Love created me like itself.
Love holds no grievances.
The question is what are we. The suggestion A Course in Miracles makes is that we are answering that question incorrectly, but can be taught to answer it correctly.
We are not bodies – subject to the myriad woes forever visited on bodies – but rather Love Itself. That is, our very existence is “in the likeness” of our Creator (W-pI.84.1:2).
That which is made by Love cannot also be perishable or subject to suffering.
What in you – what aspect of you – will not die? Never suffers?
To answer that question we have to look away from the body, and from a thought system that insists we are bodies. We have to declare – whether we believe it yet or not – that we are Creations of Love.

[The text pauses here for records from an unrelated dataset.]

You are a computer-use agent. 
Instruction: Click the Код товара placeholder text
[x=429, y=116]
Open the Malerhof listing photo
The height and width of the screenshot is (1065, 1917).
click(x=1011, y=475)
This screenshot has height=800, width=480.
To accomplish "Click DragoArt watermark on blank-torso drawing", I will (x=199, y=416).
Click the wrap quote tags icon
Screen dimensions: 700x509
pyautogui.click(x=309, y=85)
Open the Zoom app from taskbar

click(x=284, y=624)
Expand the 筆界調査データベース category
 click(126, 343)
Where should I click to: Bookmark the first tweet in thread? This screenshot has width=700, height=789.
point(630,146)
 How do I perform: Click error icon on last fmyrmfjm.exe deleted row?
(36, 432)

I am not a body. I would recognize my reality today. I will worship no idols, nor raise my own self-concept to replace my Self (W-pI.84.1:4-6).
When we hold these declarations in mind, our relationship with the world shifts. When we are frustrated or frightened or grieved, we simply ask if there is a way to see this that is consistent with the truth of “Love created me like itself” (W-pI.84.1:8).
The answer is yes, there is always another way to see this, and it is always related to letting go of grievances. Grievances are the way we insist that our brothers and sisters are bodies which, in turn, reinforces the illusion that we are bodies.
Grievances are completely alien to love. Grievances attack love and keep its light obscure. If I hold grievances I am attacking love, and therefore attacking my Self (W-pI.84.3:2-4).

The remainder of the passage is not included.